Vielleicht spürt ihr, dass euch der Glaube früher wichtiger war. Da gab es eine Phase im
Leben, da wart ihr motivierter, Gott wirklich Priorität zu geben. Euer Feuer hat heller gebrannt. Oft hängt das damit zusammen, wie viel wir die Gemeinschaft mit anderen gesucht
haben.
Eine bekannte Geschichte nimmt diesen Gedanken auf: Ein junger Mann besucht einen
weisen, alten Mann in seiner Hütte. Der sitzt vor dem Kaminfeuer und raucht seine Pfeife.
Der junge Mann sagt: „Weiser Mann, ich kann mit Kirchgemeinden wenig anfangen. Unsere
Versammlungen sind manchmal langweilig. Sind denn diese Treffen wirklich nötig? Was
bringen sie? Kann ich nicht auch für mich Christ sein?“ Kein Wort fällt. Der alte Mann raucht
bedächtig an seiner Pfeife. Dann steht er auf. Er geht zum Kamin. Mit einer Zange nimmt er
ein brennendes Scheit heraus und legt es auf den Steinboden. Dann setzt er sich wieder.

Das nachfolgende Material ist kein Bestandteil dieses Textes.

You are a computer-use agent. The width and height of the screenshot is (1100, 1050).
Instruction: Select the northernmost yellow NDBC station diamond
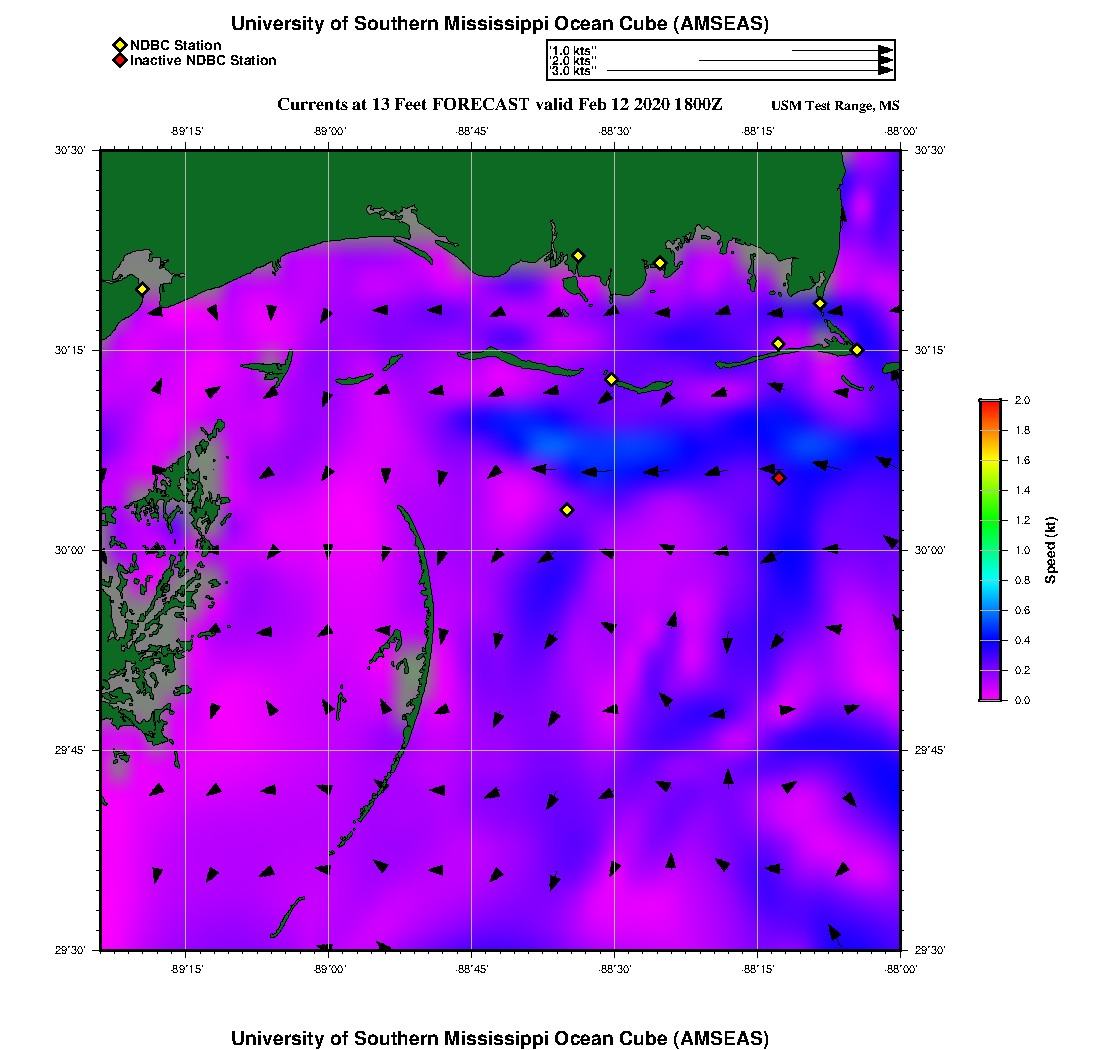point(578,255)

Das Scheit brennt lichterloh. Aber dann werden die Flammen langsam kleiner, bis sie
schliesslich ganz ausgehen und nur noch ein rauchendes Scheit auf dem Boden liegt. Kein
Wort unterbricht die Stille. Schliesslich steht der junge Mann auf. Er wirft einen letzten Blick
auf das rauchende Stück Holz auf dem Boden, dankt dem alten Mann und geht.
Wenn uns klar wird, wie wichtig diese Ansteckung für uns ist, wird das zwei Dinge auslösen.
Erstens: Wir haben das Ziel vor Augen, einander Mut zu machen und uns gegenseitig
anzuspornen. Diese Distanz, die ich an der Sitzung vor einer Woche erlebt habe, als jemand
gesagt hat „Komm mir nicht zu nahe“, soll unser Zusammensein nicht prägen. Wir sollen uns
ja gegenseitig anstecken! Erzählt anderen davon, wenn ihr etwas mit Gott erlebt habt. Lasst
andere teilhaben, wenn euch etwas in eurem Glauben beschäftigt. So, wie Kristian eine
Zeitlang immer von Nordkorea erzählt hat. Steckt andere an mit eurer Zuversicht. Ermutigt
andere, im Glauben weiter zu gehen. Gott hat uns zusammengestellt, damit wir einander
anstecken!
Zweitens: Wenn uns der Wert der Gemeinschaft klarer vor Augen steht, fällt es uns auch
leichter, dem Platz in unserem Leben einzuräumen. Hier kommt der Verstand ins Spiel und
der Reiter sagt sich: „Da bleibe ich dran, denn mein Elefant braucht das!“ Mir hat das z.B.
geholfen, als ich mir als Student angewöhnt habe, den Gebetsabend der Gemeinde zu
besuchen. Ich wusste: Die Zeit wird immer knapp sein. Ich werde an jedem Freitag Abend
das Gefühl haben, ich müsste noch lernen. Aber ich wusste, wie wichtig das gemeinsame
Gebet ist und so wurde das zum festen Vorsatz: Wenn Gebetsabend ist, gehe ich.
Gemeinschaft spornt uns an und ermutigt uns. Sie hilft uns, auf dem Weg zu bleiben. Sie
motiviert uns, Gott wieder ganz neu zu suchen. „Lass dich anstecken“ ist die Einladung, mit
dem eigenen Holzscheit zum Feuer zu kommen und sich neu anstecken zu lassen. AMEN.